# Work item:
Look through the records, and whenever a line includes the word "title", copy it.

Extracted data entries
+++

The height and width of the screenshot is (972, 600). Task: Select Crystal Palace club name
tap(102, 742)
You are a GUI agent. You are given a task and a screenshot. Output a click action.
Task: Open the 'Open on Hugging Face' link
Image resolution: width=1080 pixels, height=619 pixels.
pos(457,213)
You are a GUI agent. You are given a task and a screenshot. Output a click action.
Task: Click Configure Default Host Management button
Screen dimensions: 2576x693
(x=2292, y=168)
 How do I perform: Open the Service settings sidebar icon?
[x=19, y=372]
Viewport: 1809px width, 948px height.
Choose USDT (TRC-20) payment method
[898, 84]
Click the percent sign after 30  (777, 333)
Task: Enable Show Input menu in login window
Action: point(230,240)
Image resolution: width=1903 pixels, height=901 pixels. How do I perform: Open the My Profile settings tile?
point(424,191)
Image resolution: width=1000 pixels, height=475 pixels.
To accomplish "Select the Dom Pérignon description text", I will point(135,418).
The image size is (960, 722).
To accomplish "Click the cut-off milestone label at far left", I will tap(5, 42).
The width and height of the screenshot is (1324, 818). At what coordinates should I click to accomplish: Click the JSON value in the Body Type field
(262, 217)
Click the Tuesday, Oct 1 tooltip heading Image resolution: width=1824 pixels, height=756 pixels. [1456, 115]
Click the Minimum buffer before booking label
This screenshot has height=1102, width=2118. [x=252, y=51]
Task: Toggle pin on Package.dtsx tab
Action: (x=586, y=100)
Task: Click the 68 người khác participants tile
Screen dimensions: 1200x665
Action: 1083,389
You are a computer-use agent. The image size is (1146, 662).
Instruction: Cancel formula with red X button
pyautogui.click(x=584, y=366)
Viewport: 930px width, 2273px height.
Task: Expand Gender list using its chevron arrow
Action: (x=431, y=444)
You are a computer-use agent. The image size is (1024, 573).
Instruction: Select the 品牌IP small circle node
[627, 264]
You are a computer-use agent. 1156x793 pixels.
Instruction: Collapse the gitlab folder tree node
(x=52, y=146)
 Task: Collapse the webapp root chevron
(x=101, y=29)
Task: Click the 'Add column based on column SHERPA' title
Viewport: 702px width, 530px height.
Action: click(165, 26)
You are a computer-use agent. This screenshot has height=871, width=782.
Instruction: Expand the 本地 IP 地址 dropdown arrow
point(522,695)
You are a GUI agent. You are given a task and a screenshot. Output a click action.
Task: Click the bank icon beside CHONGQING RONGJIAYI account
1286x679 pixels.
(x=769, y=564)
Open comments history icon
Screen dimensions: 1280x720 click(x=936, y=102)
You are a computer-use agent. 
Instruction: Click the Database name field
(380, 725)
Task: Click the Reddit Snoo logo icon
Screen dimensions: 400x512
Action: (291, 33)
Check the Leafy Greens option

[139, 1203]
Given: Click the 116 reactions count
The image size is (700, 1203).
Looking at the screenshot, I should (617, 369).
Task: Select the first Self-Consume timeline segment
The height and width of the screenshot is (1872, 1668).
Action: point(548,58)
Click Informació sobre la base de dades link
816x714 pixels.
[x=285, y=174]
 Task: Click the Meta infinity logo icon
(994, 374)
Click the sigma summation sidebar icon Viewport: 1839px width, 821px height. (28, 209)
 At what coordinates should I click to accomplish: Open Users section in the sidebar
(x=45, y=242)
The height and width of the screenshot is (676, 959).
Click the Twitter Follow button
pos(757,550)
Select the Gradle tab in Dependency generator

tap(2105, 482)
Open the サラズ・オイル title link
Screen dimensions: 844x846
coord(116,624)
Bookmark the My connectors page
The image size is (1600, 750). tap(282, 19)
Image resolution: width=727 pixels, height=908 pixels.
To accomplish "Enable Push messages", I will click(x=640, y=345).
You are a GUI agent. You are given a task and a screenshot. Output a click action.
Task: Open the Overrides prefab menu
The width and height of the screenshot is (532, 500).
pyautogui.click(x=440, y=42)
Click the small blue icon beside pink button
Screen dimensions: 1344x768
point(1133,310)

+++

# Answer box:
Task: Click the 'Add column based on column SHERPA' title
Open the サラズ・オイル title link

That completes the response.